Copy the lines exactly. Begin at the first line of the data and stop after the line with "Task: Open the attached group photo".

Start of DATASET EXTRACT

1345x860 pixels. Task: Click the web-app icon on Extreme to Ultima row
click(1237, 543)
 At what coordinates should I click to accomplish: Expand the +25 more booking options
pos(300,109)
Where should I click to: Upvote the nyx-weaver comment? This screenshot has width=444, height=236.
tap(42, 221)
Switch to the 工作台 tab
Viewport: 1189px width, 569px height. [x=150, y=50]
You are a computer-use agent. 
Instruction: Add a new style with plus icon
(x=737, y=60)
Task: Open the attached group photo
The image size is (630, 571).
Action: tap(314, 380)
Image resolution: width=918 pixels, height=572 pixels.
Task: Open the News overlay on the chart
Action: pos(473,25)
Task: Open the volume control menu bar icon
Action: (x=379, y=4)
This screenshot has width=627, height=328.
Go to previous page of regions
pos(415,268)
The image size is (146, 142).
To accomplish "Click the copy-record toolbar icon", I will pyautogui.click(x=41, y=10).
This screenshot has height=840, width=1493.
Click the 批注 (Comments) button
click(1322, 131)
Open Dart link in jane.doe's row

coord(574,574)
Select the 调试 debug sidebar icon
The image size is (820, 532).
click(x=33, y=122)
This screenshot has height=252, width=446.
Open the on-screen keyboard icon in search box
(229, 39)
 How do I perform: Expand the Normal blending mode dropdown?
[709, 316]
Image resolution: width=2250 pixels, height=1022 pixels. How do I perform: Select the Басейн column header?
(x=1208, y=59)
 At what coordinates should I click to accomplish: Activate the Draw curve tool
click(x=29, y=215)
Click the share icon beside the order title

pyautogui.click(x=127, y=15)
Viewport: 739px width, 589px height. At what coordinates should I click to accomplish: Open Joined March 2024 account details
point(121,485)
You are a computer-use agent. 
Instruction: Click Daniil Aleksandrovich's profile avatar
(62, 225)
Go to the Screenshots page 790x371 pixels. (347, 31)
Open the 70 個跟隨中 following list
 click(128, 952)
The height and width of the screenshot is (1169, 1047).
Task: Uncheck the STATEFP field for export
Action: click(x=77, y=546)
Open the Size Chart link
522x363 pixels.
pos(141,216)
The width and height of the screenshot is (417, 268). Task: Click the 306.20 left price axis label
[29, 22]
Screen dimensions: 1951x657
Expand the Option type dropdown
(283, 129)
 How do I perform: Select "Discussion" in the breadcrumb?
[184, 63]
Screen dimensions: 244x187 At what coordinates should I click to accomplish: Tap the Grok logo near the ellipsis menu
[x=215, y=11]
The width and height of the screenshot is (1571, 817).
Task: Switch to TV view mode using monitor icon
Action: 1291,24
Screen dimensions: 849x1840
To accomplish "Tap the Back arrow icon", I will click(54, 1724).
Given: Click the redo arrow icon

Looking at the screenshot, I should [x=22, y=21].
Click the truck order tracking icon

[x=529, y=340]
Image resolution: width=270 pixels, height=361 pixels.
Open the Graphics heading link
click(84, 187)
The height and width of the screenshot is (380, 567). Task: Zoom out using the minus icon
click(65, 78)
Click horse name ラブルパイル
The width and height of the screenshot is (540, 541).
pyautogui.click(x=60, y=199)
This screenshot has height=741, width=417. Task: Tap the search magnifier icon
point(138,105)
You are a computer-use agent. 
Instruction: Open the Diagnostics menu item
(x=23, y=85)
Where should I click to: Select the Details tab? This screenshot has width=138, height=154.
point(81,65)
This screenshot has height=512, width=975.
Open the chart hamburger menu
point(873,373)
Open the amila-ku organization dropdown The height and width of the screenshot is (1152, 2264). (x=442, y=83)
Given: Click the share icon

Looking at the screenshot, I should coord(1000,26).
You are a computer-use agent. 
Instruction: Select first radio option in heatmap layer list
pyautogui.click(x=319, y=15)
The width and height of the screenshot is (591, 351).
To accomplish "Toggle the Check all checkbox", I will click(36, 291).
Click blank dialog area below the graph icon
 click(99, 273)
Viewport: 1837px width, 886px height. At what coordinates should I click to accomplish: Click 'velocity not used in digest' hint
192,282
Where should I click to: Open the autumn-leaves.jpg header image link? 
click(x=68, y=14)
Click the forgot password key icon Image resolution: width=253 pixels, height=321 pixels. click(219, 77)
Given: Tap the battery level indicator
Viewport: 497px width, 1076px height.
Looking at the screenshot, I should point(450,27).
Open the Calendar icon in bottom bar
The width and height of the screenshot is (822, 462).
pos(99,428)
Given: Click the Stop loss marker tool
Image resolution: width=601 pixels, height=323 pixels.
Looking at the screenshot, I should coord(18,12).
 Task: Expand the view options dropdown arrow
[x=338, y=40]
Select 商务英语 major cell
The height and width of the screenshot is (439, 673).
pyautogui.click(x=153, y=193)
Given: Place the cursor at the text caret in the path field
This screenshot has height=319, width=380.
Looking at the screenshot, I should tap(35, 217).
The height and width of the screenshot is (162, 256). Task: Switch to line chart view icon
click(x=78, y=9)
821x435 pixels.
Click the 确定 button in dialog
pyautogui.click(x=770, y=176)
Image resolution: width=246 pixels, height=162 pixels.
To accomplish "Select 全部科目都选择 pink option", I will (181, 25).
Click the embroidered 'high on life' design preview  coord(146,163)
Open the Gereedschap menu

End of DATASET EXTRACT

* [EXERCISE ANSWER]:
1345x860 pixels. Task: Click the web-app icon on Extreme to Ultima row
click(1237, 543)
 At what coordinates should I click to accomplish: Expand the +25 more booking options
pos(300,109)
Where should I click to: Upvote the nyx-weaver comment? This screenshot has width=444, height=236.
tap(42, 221)
Switch to the 工作台 tab
Viewport: 1189px width, 569px height. [x=150, y=50]
You are a computer-use agent. 
Instruction: Add a new style with plus icon
(x=737, y=60)
Task: Open the attached group photo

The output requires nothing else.